According to Ariadne, some experts in the field don’t approve of the term attention deficit, because it’s not really a deficit of attention. Rather, it is a dysregulation of attention.

“ADHD is a lot more, it’s not just about attention deficit or hyperactivity. If I'm passionate about something, I could get lost in this rabbit hole of attention where nothing else exists around me, but that absolutely motivates me. So it's not a deficit of attention. It's a dysregulation of attention.” - Ariadne Ferro

Dysregulation of Attention

Relocating to Spain

Having the desire for new challenges, Ariadne decided to make the move to Spain. This transition allowed her to explore and learn new things. Being in a different country away from her family made her realise the importance of connection and identified three types of it.

  • Connection with one’s community - what you offer to your community and form associations.
  • Connection with one’s family - how you maintain your relationship with your family.
  • Connection with oneself - how you establish a stronger relationship with yourself through self-acceptance.
These types of connection can be likened to what Gordon Mathews referred to as the three levels of ikigai: personal, interpersonal, and community, all of which can be experienced in the concept of ibasho (a place where one feels a sense of belonging).

“I'd say ibasho is these three levels of ikigai, especially the interpersonal and community. So if we look at ibasho, the elements of ibasho can be threefold: a comfortable space, reliable social relationships, and a positive belief in the near future.” - Nicholas Kemp

Three levels of ikigai

Struggles of people with ADHD

In Japan, they have the term anshin which translates to relief, something that people diagnosed with ADHD struggle with. For most of them, it is difficult to live in the moment because they’re in search of the next dopamine-producing activity, hence the trouble of finding relief.

Knowledge about ikigai

The Covid-19 pandemic has had a profound impact on the lives of many, including Ariadne.

This caused her to reevaluate a lot of things in her life. As luck would have it, she was introduced to the concept of ikigai which helped her to ground herself and reflect on what really matters.

“I started researching, looking into things. What's this ikigai?
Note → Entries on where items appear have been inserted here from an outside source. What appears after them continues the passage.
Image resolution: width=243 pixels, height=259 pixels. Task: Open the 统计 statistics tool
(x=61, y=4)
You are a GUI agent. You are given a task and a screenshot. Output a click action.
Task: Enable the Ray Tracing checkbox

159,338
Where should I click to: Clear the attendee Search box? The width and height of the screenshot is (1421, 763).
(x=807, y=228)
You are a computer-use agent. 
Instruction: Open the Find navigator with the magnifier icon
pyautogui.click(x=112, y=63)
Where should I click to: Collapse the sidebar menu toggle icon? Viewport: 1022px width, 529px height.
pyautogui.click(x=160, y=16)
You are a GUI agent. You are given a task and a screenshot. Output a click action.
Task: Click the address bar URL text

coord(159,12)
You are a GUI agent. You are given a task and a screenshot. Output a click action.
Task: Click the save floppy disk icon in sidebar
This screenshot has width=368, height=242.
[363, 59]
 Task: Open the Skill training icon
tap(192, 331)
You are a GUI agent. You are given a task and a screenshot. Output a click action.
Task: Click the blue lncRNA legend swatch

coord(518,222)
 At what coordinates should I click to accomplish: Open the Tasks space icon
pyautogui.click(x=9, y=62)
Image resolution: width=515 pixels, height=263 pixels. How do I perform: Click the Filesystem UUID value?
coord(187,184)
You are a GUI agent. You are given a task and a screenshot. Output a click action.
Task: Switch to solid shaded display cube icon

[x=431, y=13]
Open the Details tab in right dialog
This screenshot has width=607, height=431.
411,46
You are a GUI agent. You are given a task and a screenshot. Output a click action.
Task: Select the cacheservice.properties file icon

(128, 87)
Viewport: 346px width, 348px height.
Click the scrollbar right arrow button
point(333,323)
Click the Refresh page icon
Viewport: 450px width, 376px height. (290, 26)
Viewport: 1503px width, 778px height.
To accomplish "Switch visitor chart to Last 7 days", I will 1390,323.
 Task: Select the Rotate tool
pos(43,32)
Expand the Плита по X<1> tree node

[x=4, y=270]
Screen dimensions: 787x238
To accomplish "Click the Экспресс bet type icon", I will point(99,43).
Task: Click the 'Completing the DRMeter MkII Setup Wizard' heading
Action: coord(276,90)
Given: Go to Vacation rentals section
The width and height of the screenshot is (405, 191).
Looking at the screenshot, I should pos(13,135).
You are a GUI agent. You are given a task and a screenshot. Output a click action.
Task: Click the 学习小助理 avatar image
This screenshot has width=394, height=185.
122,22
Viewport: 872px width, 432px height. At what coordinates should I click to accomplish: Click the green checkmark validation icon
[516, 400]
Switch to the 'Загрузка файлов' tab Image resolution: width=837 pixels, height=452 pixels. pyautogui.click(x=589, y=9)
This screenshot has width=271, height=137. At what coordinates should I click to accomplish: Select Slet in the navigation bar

And it really resonated with me, this idea. I saw it as an opportunity to ground myself if that makes any sense – an opportunity to ground myself and just stop for a moment and think, where am I going to go next? What's going to happen? But first, I need that grounding.” - Ariadne Ferro

Opportunity to ground myself

Having a daily routine of dopamine-releasing activities

As Ken Mogi expressed, there are plenty of possible sources of ikigai. The one that Ariadne relates to the most is that It can be this daily routine of dopamine-releasing activities. Because people with ADHD are all about looking for that dopamine rush.


Possessing a specific role

Having a specific role that can be beneficial to people with ADHD, because it gives them a sense of meaning that they are contributing something to the community, which is a way of dopamine release for them as well.

“It will be really helpful to find something you care about that allows you to express yourself authentically.” - Nicholas Kemp
Something you care about

Practical applications of ikigai to treat ADHD

Ariadne noted that incorporating ikigai into her coaching has shown a lot of positive effects on her clients. Thus, she applies Ken Mogi’s Five pillars of ikigai in her sessions.

  • Starting small - the smallest step that you can take that’s going to be meaningful.

  • Releasing yourself - accepting your diagnosis and learning to live with it.

  • Harmony and sustainability - the things that you can do that are sustainable and can be in harmony with yourself.

  • The joy of the little things - doing something daily that makes you feel good.

  • Being in the here and now - doing something that can help you refocus.


Although there are no studies to prove it yet, ikigai may be advantageous to people dealing with ADHD. Knowing that you can still contribute to your community despite living with “disorder” can give meaning and significance to your life.